[Start RECORD LIST]
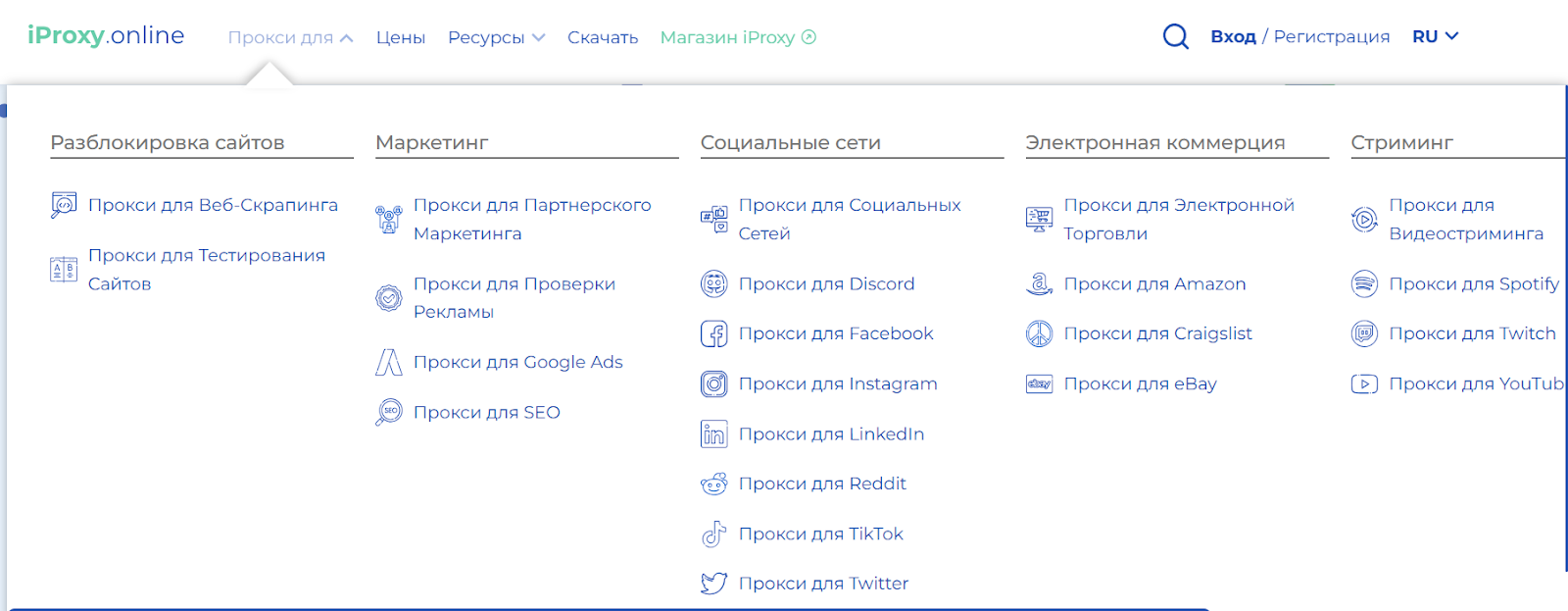Collapse the Прокси для dropdown menu
The height and width of the screenshot is (611, 1568).
(290, 38)
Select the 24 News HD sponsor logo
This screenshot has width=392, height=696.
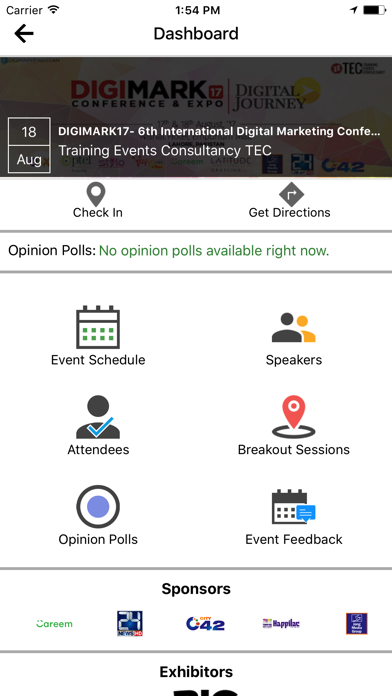point(130,624)

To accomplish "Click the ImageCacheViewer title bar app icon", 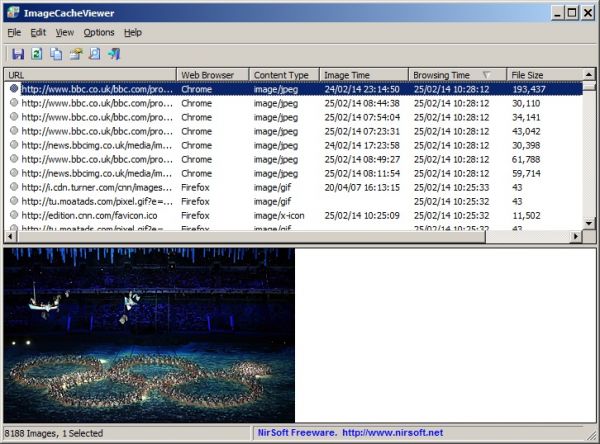I will pos(11,12).
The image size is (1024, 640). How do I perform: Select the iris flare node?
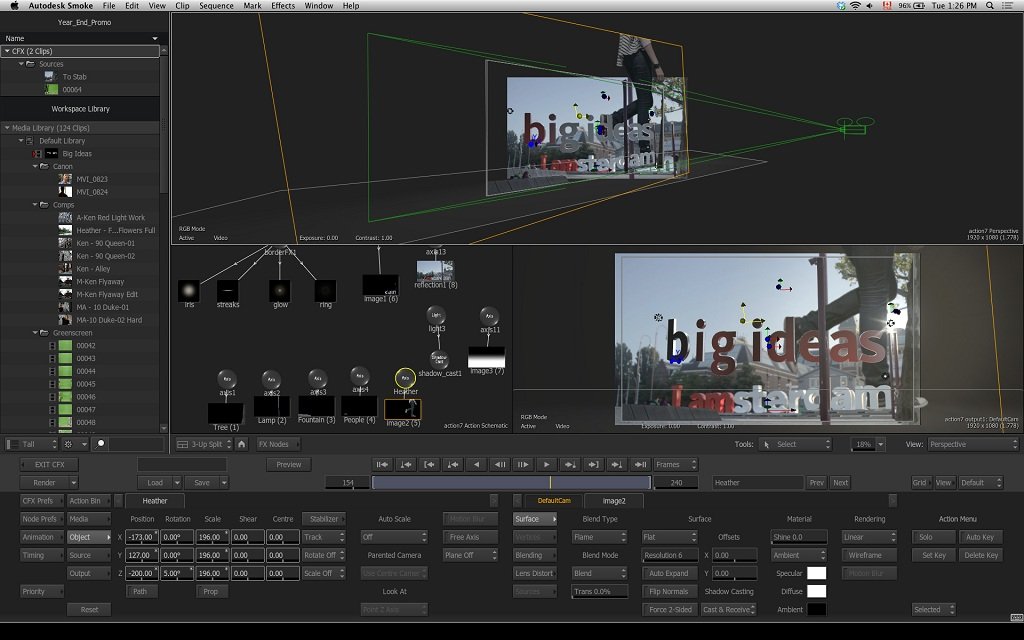click(x=188, y=290)
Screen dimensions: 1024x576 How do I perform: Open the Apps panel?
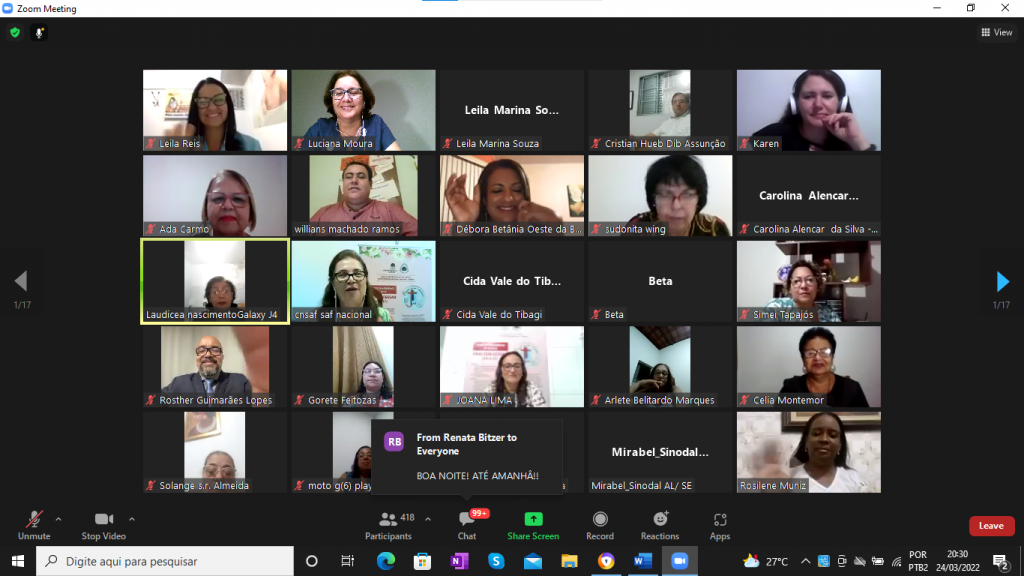(x=720, y=524)

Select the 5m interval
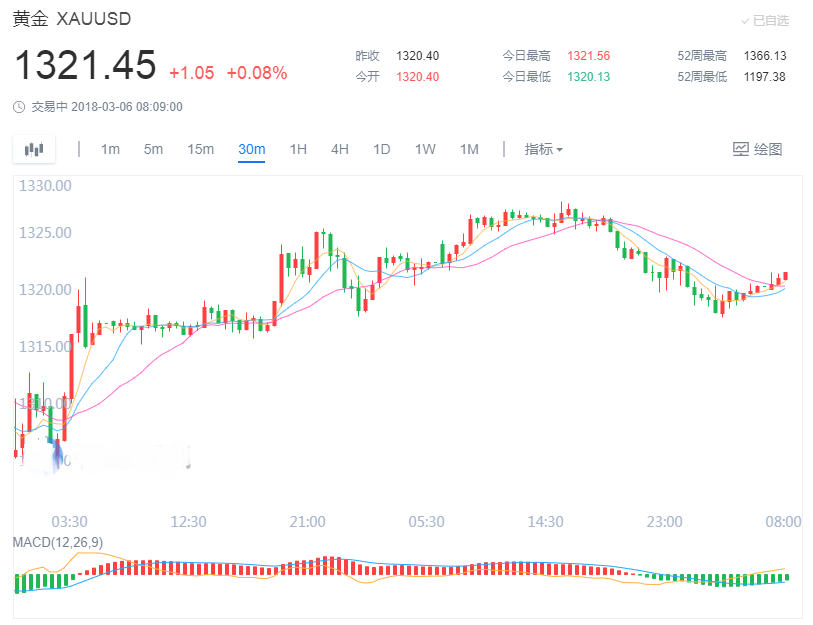(152, 148)
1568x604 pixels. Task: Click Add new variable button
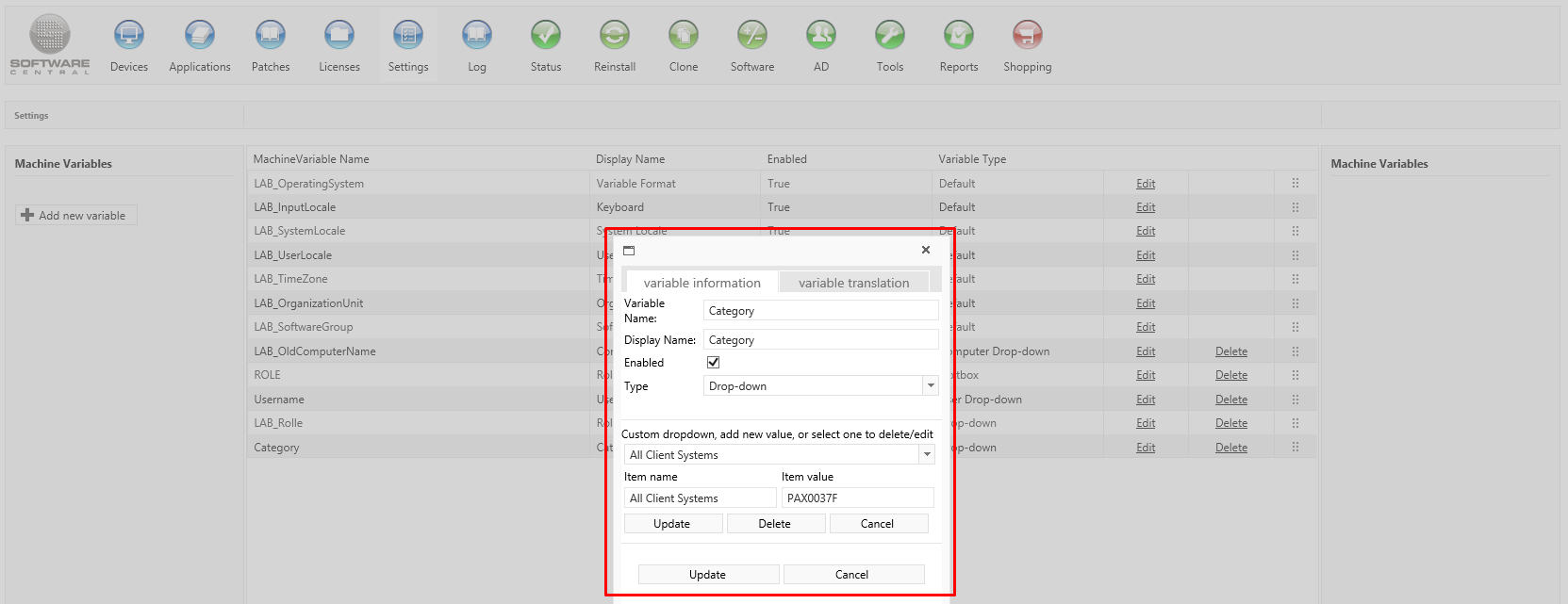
[End RECORD LIST]
• [INSTRUCTIONS TO FOLLOW]: Lay out the material from the line with "Screen dimensions: 1024x576" through the end as a Markdown table with the columns Row and Line. Give each line its own row with a row number, skip blank lines, and leave out the pictures.

• [RESPONSE TO THIS EXERCISE]:
| Row | Line |
|---|---|
| 1 | Screen dimensions: 1024x576 How do I perform: Open the Apps panel? |
| 2 | (x=720, y=524) |
| 3 | Select the 5m interval |
| 4 | (152, 148) |
| 5 | 1568x604 pixels. Task: Click Add new variable button |